DOVE VA IL CRISTIANESIMO: DA QUESTA SERA SE NE DISCUTE A MILANO

“La solitudine della coscienza: valori e prossimità” è il titolo della conferenza che il preside della Facoltà teologica dell’Italia settentrionale, mons. Giuseppe Angelini, terrà questa sera a Milano (Fondazione Ambrosianeum, via delle Ore, 3 – n.21) in apertura di un ciclo di incontri promosso dalla Fondazione culturale Ambrosianeum sul tema “Dove va il cristianesimo?”. “Quale cristianesimo sopravviverà nell’Europa opulenta? Come sarà il futuro dei cristiani nella società post-industriale?” Questi gli interrogativi al centro delle cinque conferenze in programma dal 4 maggio all’8 giugno presso la sede della Fondazione che vedranno filosofi e teologi a confronto; l’appuntamento conclusivo è affidato all’arcivescovo della città, card. Carlo Maria Martini. Secondo gli organizzatori, nulla può “garantire la sopravvivenza della fede cristiana se i credenti si adagiano solo alla deriva dell’abitudine, consacrata da una storia pur millenaria”. Secolarizzazione, materialismo, vita sempre più frammentata, povertà di progetti intorno a obiettivi condivisi, individualismo libertario: sono queste le sfide con cui i cristiani sono chiamati oggi a confrontarsi.
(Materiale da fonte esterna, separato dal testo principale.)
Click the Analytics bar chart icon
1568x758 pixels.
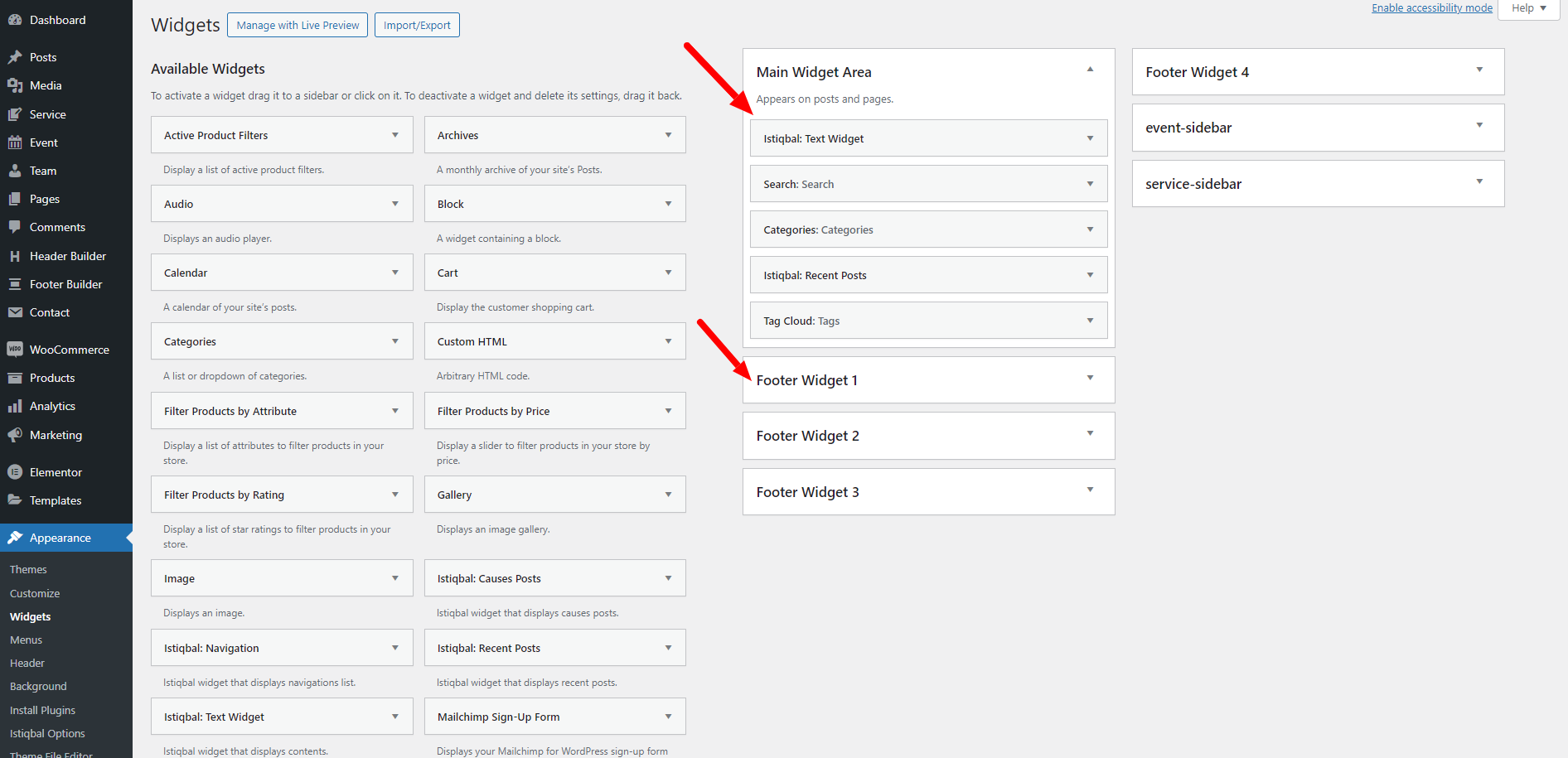coord(15,406)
Di qui, rilevano all’Ambrosianeum, un disagio che si traduce spesso in “confessioni di impotenza” o espone “alla seduzione di nostalgie di privilegi e di poteri” con esiti spesso inquietanti: gli stessi credenti si rivelano “poco attratti da un impegno civile volto a cambiare le cose, a fronte di una vita pubblica scarsamente capace di coinvolgere uomini liberi e responsabili, e di un diffuso vissuto di dubbio – che il mondo inocula ogni giorno – rispetto ai grandi legami fioriti dalle cose della fede”. Un’analisi del presente “per comprendere i segni dei tempi” e uno sforzo di riflessione “nel tentativo di delineare un percorso” tentando “di capire quali sono i luoghi dove lo Spirito oggi si annuncia” sono allora gli obiettivi che attraverso l’iniziativa si prefigge la Fondazione.